A quick mention for the attractive/destructive rosemary beetles that have been eating my herbs. And I saw Scarce Swallowtail in Crete which is a nice butterfly. But the clear winner this year is the Jersey Tiger moth that appeared in the garden. In the UK the Jersey Tiger used to be confined, as the name suggests, to the Channel Islands and the south coast of Devon, but over the past couple of years a colony has mysteriously sprung up in south London. No-one knows how they got here but it’s very exciting. Particularly as I hadn’t heard the news when I saw one in the garden.

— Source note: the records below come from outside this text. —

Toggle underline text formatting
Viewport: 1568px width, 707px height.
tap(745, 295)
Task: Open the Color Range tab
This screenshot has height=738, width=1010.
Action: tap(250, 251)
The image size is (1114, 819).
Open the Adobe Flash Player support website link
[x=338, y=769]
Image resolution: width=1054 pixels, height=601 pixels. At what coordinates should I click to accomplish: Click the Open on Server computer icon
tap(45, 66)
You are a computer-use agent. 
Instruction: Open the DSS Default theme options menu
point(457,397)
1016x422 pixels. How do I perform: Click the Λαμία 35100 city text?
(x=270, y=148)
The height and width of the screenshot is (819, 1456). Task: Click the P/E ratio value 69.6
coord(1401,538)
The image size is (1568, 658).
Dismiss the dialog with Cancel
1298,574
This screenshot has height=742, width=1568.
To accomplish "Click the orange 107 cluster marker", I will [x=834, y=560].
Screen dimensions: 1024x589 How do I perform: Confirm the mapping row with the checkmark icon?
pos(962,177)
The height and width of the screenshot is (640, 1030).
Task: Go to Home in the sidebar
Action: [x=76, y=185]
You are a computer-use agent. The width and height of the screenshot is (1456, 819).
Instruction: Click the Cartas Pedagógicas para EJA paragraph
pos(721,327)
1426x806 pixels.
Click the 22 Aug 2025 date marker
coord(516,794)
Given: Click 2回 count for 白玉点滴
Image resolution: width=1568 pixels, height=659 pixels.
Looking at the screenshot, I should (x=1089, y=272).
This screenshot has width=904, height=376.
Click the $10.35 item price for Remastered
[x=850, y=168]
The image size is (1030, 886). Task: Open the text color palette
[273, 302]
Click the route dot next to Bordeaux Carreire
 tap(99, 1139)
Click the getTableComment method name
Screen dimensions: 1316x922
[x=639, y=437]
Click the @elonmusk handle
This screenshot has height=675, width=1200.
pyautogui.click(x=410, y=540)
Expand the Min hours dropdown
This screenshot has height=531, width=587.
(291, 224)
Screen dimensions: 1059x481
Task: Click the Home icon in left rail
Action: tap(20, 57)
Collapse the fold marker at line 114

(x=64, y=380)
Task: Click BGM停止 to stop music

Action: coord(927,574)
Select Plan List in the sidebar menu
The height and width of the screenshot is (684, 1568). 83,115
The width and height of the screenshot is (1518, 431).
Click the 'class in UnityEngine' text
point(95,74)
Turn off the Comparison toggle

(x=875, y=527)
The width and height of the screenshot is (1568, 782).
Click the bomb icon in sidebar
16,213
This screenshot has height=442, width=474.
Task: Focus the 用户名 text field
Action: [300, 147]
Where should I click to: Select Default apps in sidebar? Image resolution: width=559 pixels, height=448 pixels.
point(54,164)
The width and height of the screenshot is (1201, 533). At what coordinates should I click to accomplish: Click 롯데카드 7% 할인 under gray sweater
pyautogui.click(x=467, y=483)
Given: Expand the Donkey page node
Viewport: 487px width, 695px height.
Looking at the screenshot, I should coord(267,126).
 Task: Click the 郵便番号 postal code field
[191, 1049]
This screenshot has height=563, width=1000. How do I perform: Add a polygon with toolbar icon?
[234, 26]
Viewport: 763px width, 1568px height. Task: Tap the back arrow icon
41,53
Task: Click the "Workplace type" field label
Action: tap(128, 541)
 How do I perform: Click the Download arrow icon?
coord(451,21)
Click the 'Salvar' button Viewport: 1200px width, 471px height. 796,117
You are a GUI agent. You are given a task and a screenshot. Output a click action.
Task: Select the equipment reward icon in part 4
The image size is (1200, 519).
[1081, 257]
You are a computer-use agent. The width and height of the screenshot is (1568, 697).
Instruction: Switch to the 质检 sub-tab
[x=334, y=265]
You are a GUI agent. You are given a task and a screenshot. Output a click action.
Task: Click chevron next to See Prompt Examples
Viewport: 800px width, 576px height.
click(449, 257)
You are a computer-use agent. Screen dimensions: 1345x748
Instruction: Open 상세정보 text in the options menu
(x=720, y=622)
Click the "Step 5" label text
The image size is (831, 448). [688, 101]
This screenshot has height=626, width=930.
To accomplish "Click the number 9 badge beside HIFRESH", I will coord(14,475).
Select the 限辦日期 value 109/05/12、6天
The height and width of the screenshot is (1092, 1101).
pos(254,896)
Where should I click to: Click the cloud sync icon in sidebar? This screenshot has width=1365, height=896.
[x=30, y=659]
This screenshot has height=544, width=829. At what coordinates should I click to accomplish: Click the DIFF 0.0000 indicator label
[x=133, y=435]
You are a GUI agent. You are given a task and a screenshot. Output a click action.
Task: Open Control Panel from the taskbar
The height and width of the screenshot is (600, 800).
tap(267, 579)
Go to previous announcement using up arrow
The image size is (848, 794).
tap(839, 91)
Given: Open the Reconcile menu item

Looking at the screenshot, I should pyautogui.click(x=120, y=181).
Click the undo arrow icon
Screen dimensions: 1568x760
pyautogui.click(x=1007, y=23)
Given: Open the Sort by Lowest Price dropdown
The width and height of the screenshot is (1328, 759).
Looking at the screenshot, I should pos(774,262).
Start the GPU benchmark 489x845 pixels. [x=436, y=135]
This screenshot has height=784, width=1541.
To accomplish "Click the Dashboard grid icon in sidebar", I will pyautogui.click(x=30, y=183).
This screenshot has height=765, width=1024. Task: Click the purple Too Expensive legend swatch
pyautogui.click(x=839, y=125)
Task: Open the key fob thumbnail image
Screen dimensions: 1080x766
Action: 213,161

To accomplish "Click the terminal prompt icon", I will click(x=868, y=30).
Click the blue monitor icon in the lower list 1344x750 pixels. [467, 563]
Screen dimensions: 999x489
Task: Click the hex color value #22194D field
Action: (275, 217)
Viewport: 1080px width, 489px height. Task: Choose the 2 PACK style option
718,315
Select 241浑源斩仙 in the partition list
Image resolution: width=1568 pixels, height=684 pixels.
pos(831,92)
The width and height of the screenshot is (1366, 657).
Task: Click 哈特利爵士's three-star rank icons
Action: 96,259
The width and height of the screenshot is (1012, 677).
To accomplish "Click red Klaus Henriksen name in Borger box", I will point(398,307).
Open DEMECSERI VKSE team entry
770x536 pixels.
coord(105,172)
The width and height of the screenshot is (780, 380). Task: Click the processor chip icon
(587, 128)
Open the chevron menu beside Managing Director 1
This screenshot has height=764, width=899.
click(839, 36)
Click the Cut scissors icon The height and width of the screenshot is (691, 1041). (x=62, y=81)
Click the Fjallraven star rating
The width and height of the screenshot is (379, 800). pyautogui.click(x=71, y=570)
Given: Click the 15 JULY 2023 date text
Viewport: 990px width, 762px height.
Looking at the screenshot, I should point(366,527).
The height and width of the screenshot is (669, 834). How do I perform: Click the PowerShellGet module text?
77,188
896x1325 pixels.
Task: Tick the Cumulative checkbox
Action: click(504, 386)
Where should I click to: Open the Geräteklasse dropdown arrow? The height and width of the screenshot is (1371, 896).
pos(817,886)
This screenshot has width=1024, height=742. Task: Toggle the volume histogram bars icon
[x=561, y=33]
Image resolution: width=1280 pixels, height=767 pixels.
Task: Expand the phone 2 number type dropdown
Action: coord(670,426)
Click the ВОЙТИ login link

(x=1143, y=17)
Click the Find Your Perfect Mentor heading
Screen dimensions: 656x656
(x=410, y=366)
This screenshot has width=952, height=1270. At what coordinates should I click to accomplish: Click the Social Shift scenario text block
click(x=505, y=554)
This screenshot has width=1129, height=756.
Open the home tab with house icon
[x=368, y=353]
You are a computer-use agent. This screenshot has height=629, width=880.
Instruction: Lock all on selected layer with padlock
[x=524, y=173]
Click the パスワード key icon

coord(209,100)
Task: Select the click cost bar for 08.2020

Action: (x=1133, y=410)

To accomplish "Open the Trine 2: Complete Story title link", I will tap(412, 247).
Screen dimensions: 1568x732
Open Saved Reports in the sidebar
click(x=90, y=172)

Best Invertebrate (other) and Best Fish

Considering that invertebrates make up such a large proportion of the world’s species, it’s slightly embarrassing to admit I can’t think of a winner. Not a single noteworthy crustacean, mollusc, cephalopod, arachnid, cnidarian or anything else. The fish thing is less surprising, as I didn’t spent any time in a boat or diving or snorkelling last year. Still, in 2008 I must do better.

Best Amphibian

A tree frog I saw in Crete.

European Tree Frog

Best Reptile

I was having some difficulty thinking of any contenders here, but in the end I came up with two, both lizards. One was a slow-worm, a species of legless lizard, which I saw on a country walk; the other was the Balkan Green Lizard, remarkable for being big, fat, and super-super-green. I think the BGL edges it.

Best Mammal

I could only think of one possibility here, but it’s quite a good one. It’s an unidentified bat species. I was in Chania, in Crete, and kept hearing distant bat-squeaks. But despite plenty of street-lighting, I couldn’t see any bats, so I was starting to wonder whether it was something else. But standing in the square in front of the church and gazing up one evening, I managed to see the bats flying around. I noticed than sometimes one bat would chase another one, and I could hear the squeaking get louder and faster. But what was really exciting was seeing a bat chase a moth, and hearing the bat’s calls, which were normally quite sporadic, accelerate up to a crescendo as it approached the moth. I knew that bats did this: given that they ‘see’ with sonar, it’s their equivalent of shining a flashlight. It lets them see more accurately. But I didn’t really expect to observe it with the naked eye (and naked ear). So that was cool.

Best Ecosystem

Up in the mountains above the Lasithi plateau, I found what I think was the closest I’ve ever encountered to a wild version of the classic Alpine garden: lots of big rocks, and growing between them were these delicate little dwarf flowers in endless varieties. It’s an ecosystem for obsessive-compulsives; walk slowly and keep your eyes at your feet. Or to be more accurate, climb up off the path and scramble over the rocks, keeping your eyes at your feet. I took lots of pictures of the flowers but none quite capture the general appearance of the mountainside as I remember it. This will do, though. It’s a picture I took of an orchid, possibly Orchis tridentata:

orchid among rocks

That flower spike is probably only five or six inches tall, and it was all like that: small flowers between the rocks. The casual walker might get an impression of plentiful floweriness, but to really appreciate the richness of the environment it needed careful, patient searching.

I’d always imagined Alpine plants being kept small by cold and wind; as having a short growing season when the snow melted. In this case the opposite was true; they have a brief, early flowering season before Crete becomes bakingly hot and dry. And above all the ecosystem is maintained by goats. Give it three hundred years without any goats or sheep, and Crete, like all the Greek islands, would apparently revert to forest. It’s an interesting angle on the richness of Crete’s flora; I don’t know how long the goats have been there, but it’s a thousands rather than millions of years. Were all those Cretan endemics existing in tiny fragmentary environments beforehand, but able to take advantage of the changes the goats created? Or have they evolved in those few thousand years?

cyclamens in Crete

Either way, if you get the chance to visit Crete in April, I recommend it.